How to zero-initialize a C string (array of wchar_t)?

  • Thread starter Niels Dekker - no reply address
  • Start date
N

Niels Dekker - no reply address

Are all the following initializations semantically equivalent?

wchar_t a[8] = {L'\0'};
wchar_t b[8] = {'\0'};
wchar_t c[8] = {0};
wchar_t d[8] = {};

If so, why don't we all use an empty initializer list, {}, when
zero-initializing a C-style string? I was wondering, because the book
C++ Coding Standards (Sutter & Alexandrescu) says at item 19, "Always
initialize variables":

char path[MAX_PATH] = { '\0' };


Niels Dekker
http://www.xs4all.nl/~nd/dekkerware
 
E

Eric Boutin

Are all the following initializations semantically equivalent?

wchar_t a[8] = {L'\0'};
wchar_t b[8] = {'\0'};
wchar_t c[8] = {0};
wchar_t d[8] = {};


If so, why don't we all use an empty initializer list, {}, when
zero-initializing a C-style string? I was wondering, because the book
C++ Coding Standards (Sutter & Alexandrescu) says at item 19, "Always
initialize variables":

char path[MAX_PATH] = { '\0' };

you need to fill the array with '\0' because if the array is of dimension
10 let's say, the last char is '\0' and you set the first 5 characters
to let's say 'hello'
you'll get :

0 1 2 3 4 5 6 7 8 9
h e l l o t d r a '\0'

because the 5-6-7-8 characters were not set and are still using unset
memory. Maybe your compiler will clear the memory for you but I'm not
shure it's a standard behavior and it's not a good habbit to take


however if you do
memset(path, '\0', 10);
//set path value here
you'll get

hello'\0'
whatever's the lenght of path
which is the wanted result



or even better !!
give a try to the STL

#include <string>
std::string path = "hello";


beside std::string is a lot more secure than char[] because it's size
will autoincrease as you append data.

A small performance hit but a more secure program...

beside;
cin >> path; //where path is std::string

is almost impossible to overflow... however
cin >> path; //where path is char[]

is really easy to overflow.. if you allocated 10 char and the user input
40 characters... your program may not recover




Hope it helped


========
Eric Boutin
(e-mail address removed)
 
P

Phlip

Eric said:
Niels Dekker wrote :
Are all the following initializations semantically equivalent?

wchar_t a[8] = {L'\0'};
wchar_t b[8] = {'\0'};
wchar_t c[8] = {0};
wchar_t d[8] = {};


If so, why don't we all use an empty initializer list, {}, when
zero-initializing a C-style string? I was wondering, because the book
C++ Coding Standards (Sutter & Alexandrescu) says at item 19, "Always
initialize variables":

char path[MAX_PATH] = { '\0' };

you need to fill the array with '\0' because if the array is of dimension
10 let's say, the last char is '\0' and you set the first 5 characters
to let's say 'hello'
you'll get :

0 1 2 3 4 5 6 7 8 9
h e l l o t d r a '\0'

because the 5-6-7-8 characters were not set and are still using unset
memory. Maybe your compiler will clear the memory for you but I'm not
shure it's a standard behavior and it's not a good habbit to take


however if you do
memset(path, '\0', 10);

The expression

char yo[3][5][7] = { 0 };

zero-fills everything, relatively optimally. No character contains the
memory's previous contents.

Avoid memset() in C++ as a rule of thumb. There are various reasons why.

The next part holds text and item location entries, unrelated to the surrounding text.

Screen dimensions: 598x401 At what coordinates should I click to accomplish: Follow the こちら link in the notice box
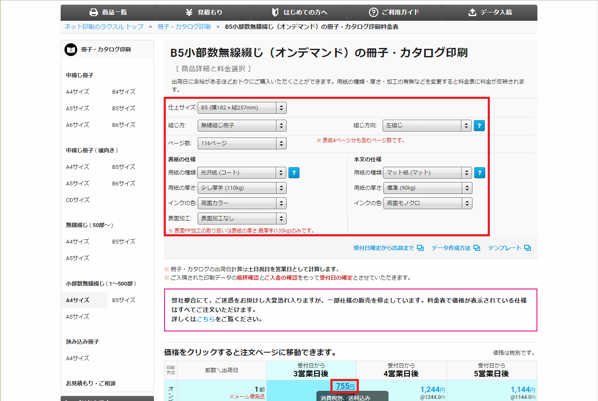206,319
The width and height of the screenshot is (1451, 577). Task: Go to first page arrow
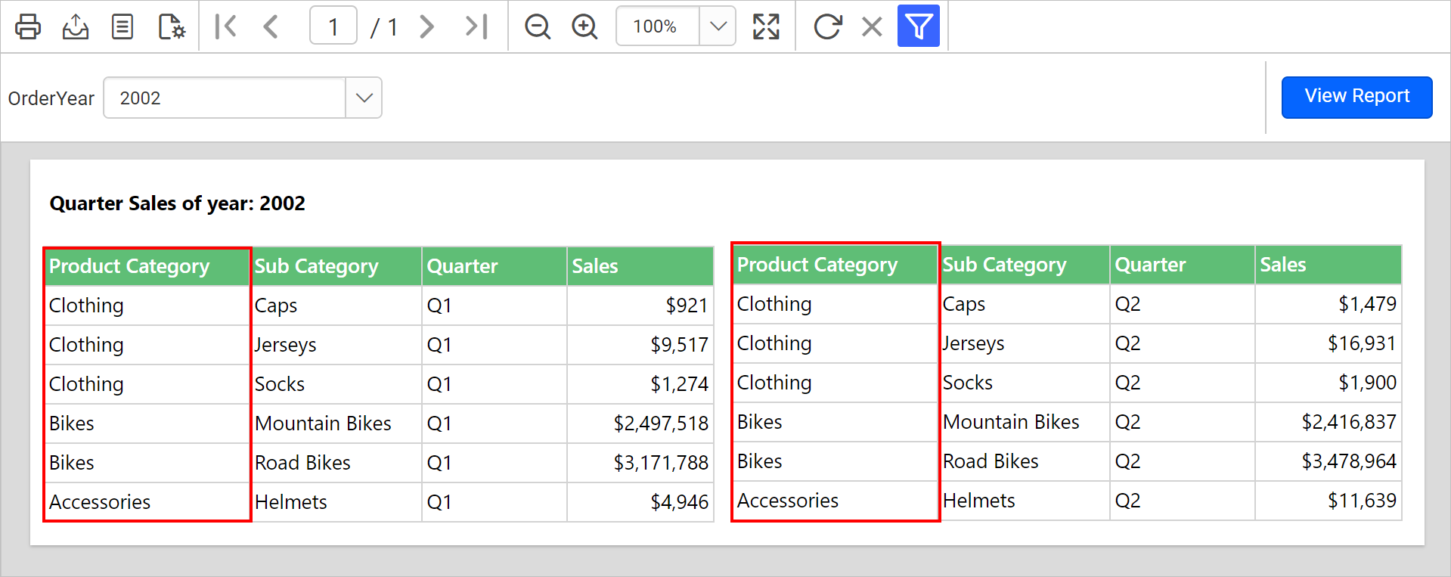coord(225,26)
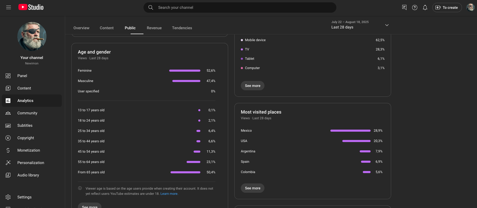Screen dimensions: 477x208
Task: Click the Monetization dollar icon in sidebar
Action: 8,150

I don't know about that, but typing the 0 won't kill you.
or even better !!
give a try to the STL

#include <string>
std::string path = "hello";

Yep. Learn to use C++ as a high-level language first, before worrying about
bits.
 
R

Rob Williscroft

Niels Dekker - no reply address wrote in @this.is.invalid in comp.lang.c++:
Are all the following initializations semantically equivalent?

wchar_t a[8] = {L'\0'};
wchar_t b[8] = {'\0'};
wchar_t c[8] = {0};
wchar_t d[8] = {};

If so, why don't we all use an empty initializer list, {}, when

Because we all don't know that using {} works, I do and I use it.

It may be that using {} doesn't or didn't work with some C and pre-standard
C++ compilers, but AIUI using { 0 } has allways worked, which is probably
why the advice is repeated.
zero-initializing a C-style string? I was wondering, because the book
C++ Coding Standards (Sutter & Alexandrescu) says at item 19, "Always
initialize variables":

char path[MAX_PATH] = { '\0' };

Rob.
 
N

Niels Dekker - no reply address

Phlip said:

I don't know about that, but typing the 0 won't kill you.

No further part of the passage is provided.